> [TASK]
Rewrite the items from the beginning up to and including the line containing "Looking at the screenshot, I should (355, 157).", replacing "dropdown arrow" with "menu arrow" and keeping everything else the same. Leave the pictures out of your answer.

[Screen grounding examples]
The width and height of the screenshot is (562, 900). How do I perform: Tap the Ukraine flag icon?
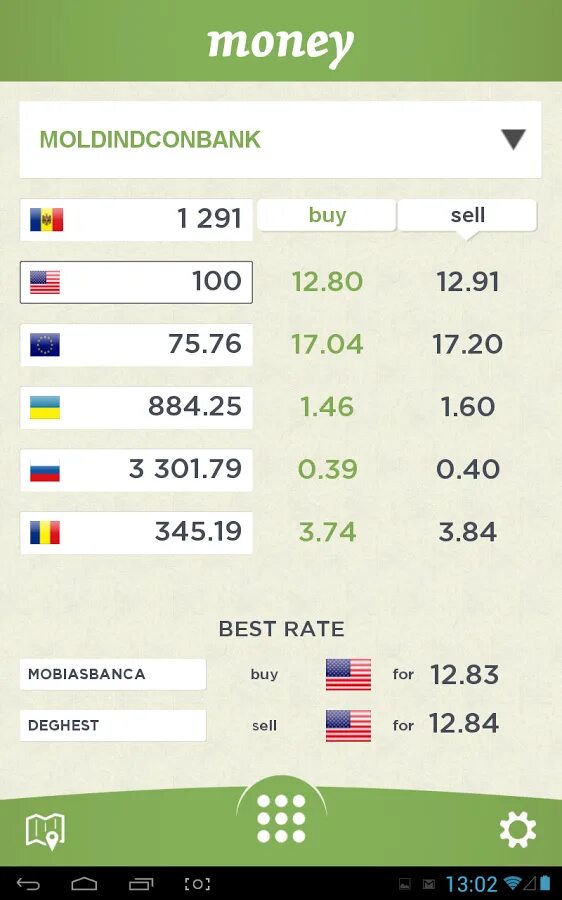click(45, 407)
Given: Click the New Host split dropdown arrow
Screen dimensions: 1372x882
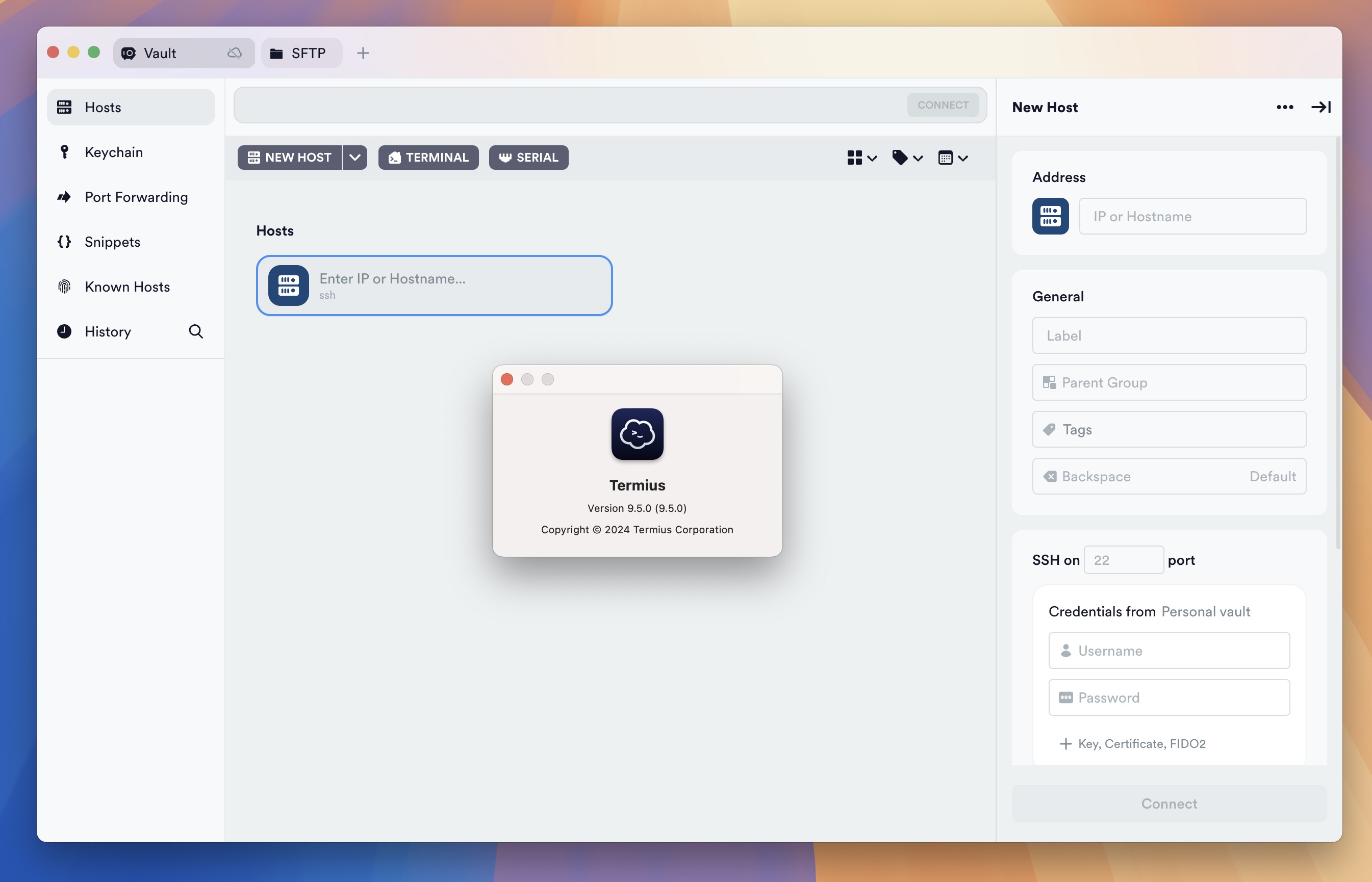Looking at the screenshot, I should (355, 157).
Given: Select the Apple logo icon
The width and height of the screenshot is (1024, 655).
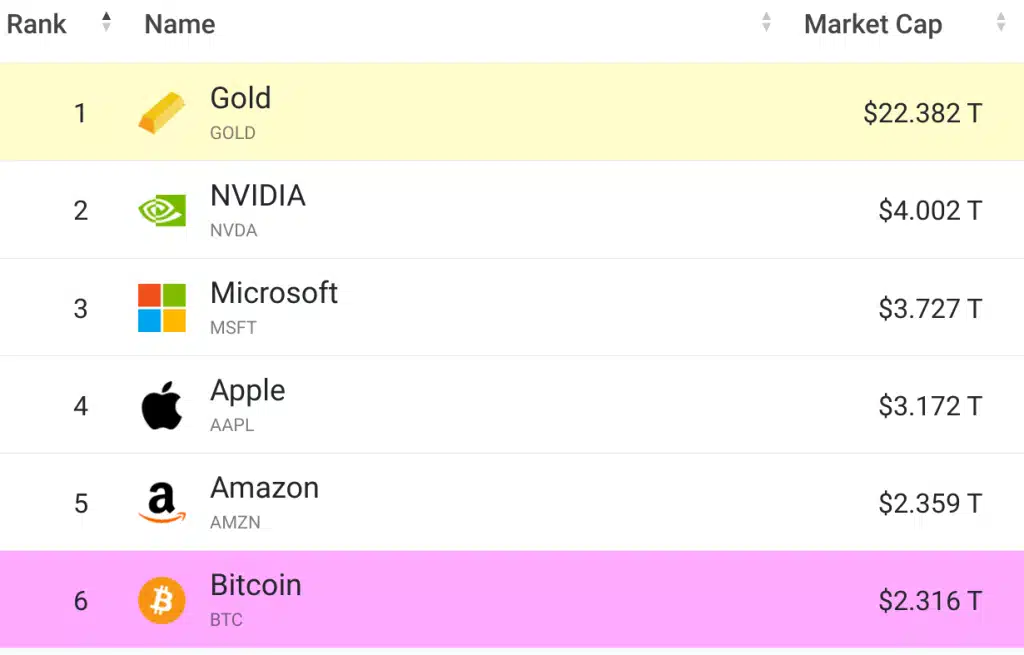Looking at the screenshot, I should [161, 404].
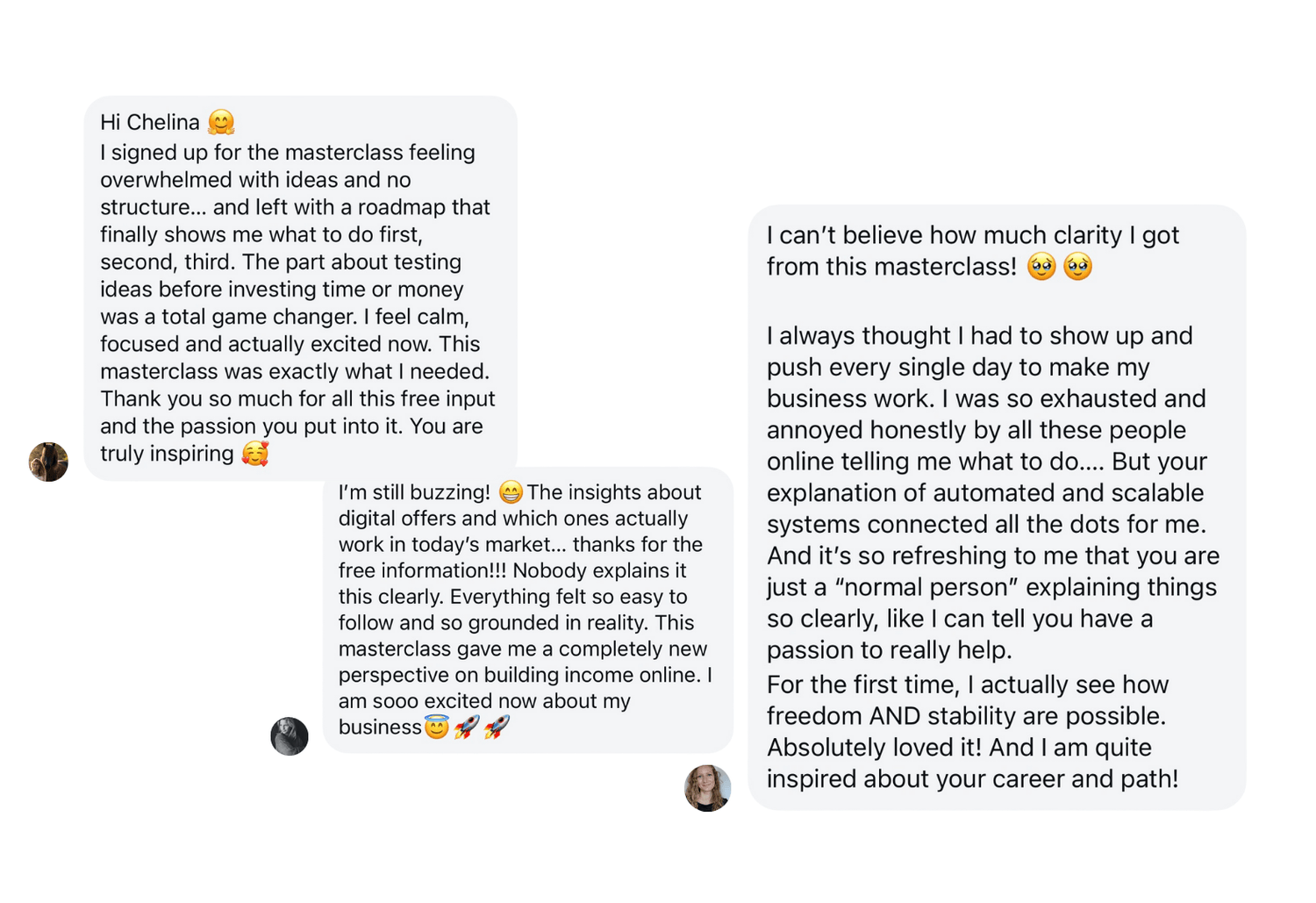Open the profile photo next to the "still buzzing" message
Image resolution: width=1316 pixels, height=903 pixels.
(290, 736)
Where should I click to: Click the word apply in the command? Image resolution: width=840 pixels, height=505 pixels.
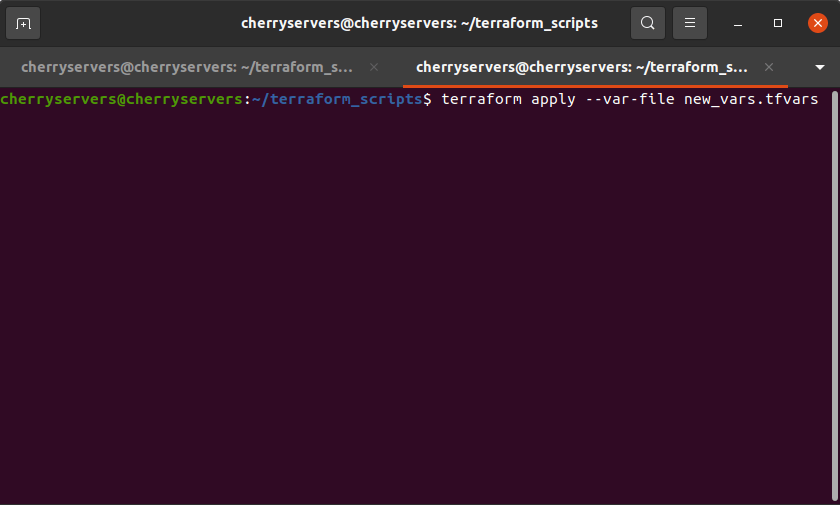click(553, 99)
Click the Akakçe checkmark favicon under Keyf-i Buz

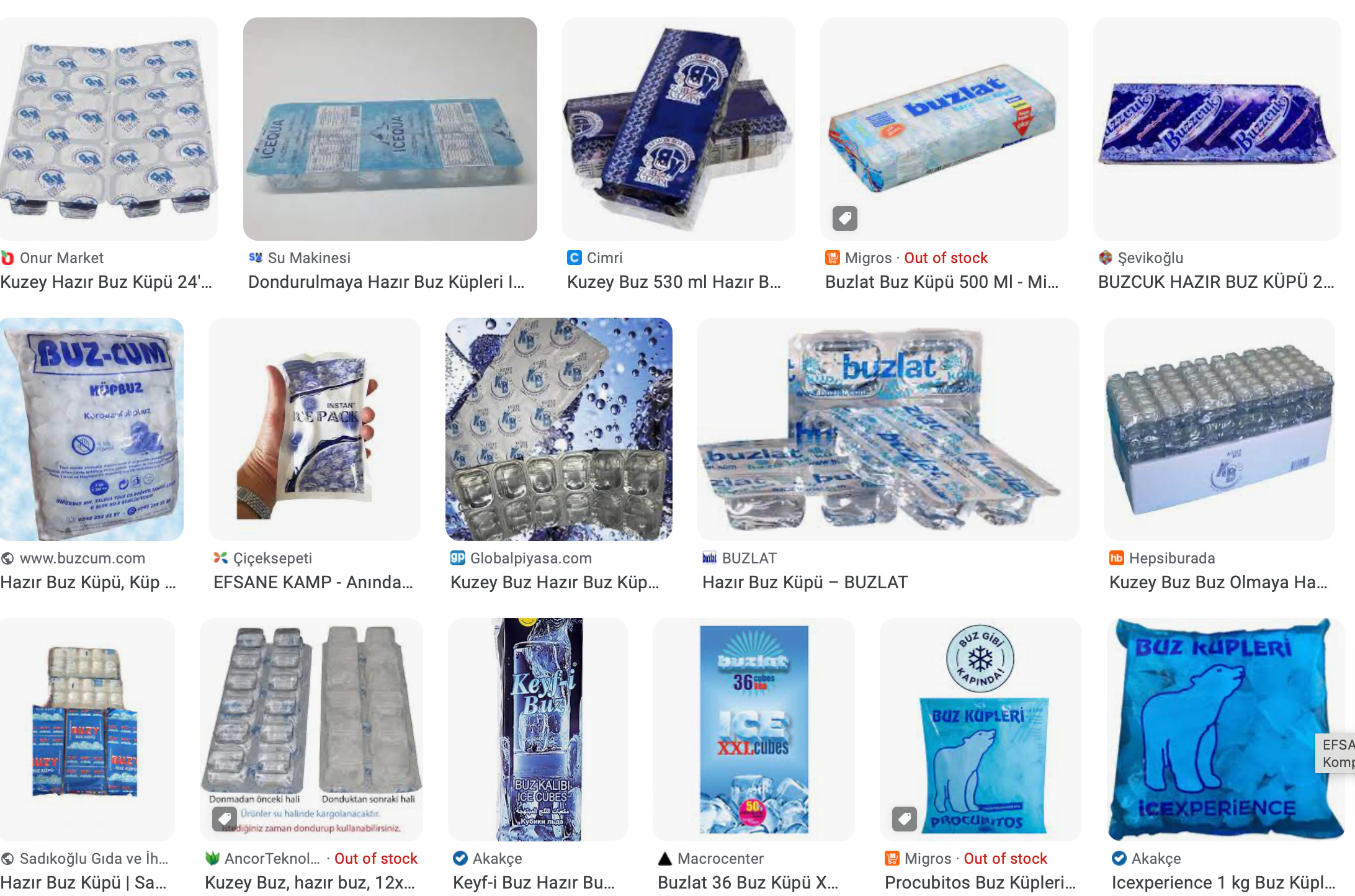coord(460,858)
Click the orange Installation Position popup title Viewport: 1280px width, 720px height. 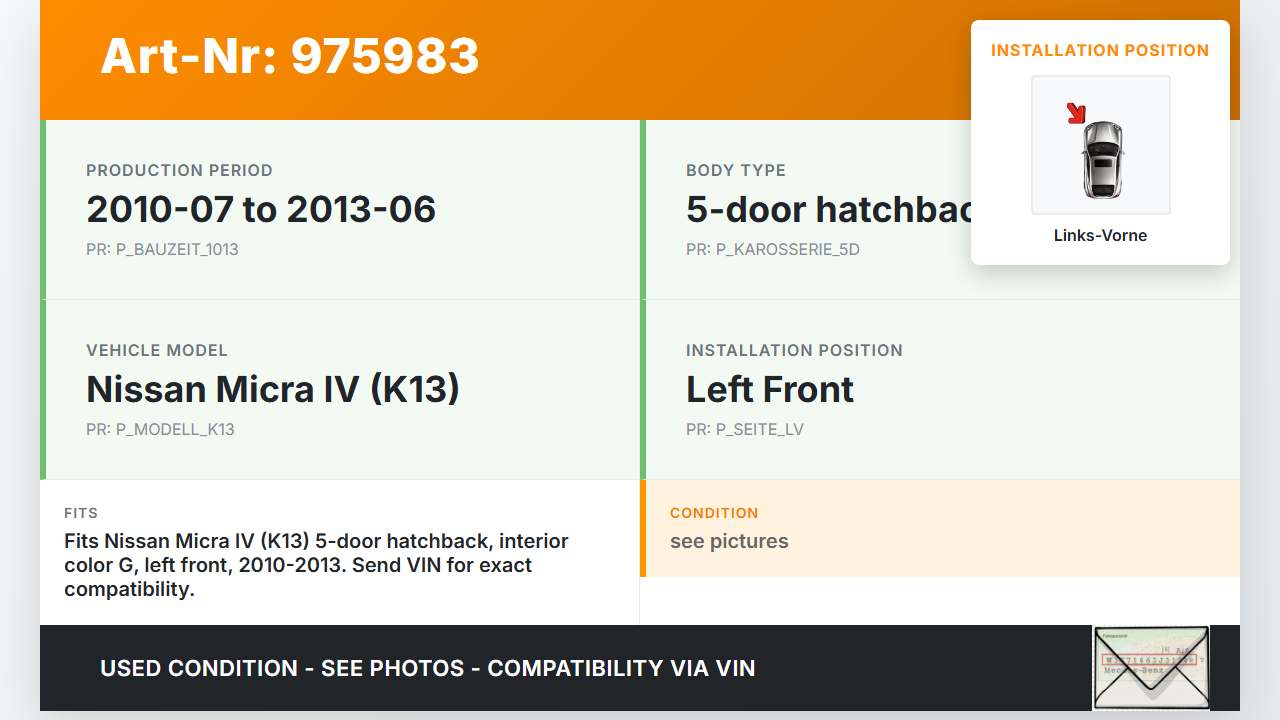coord(1100,50)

> [ANSWER TO THIS TASK]
The width and height of the screenshot is (562, 900). How do I perform: Tap the Ukraine flag icon?
click(45, 407)
Given: Click the New Host split menu arrow
Screen dimensions: 1372x882
Looking at the screenshot, I should (355, 157).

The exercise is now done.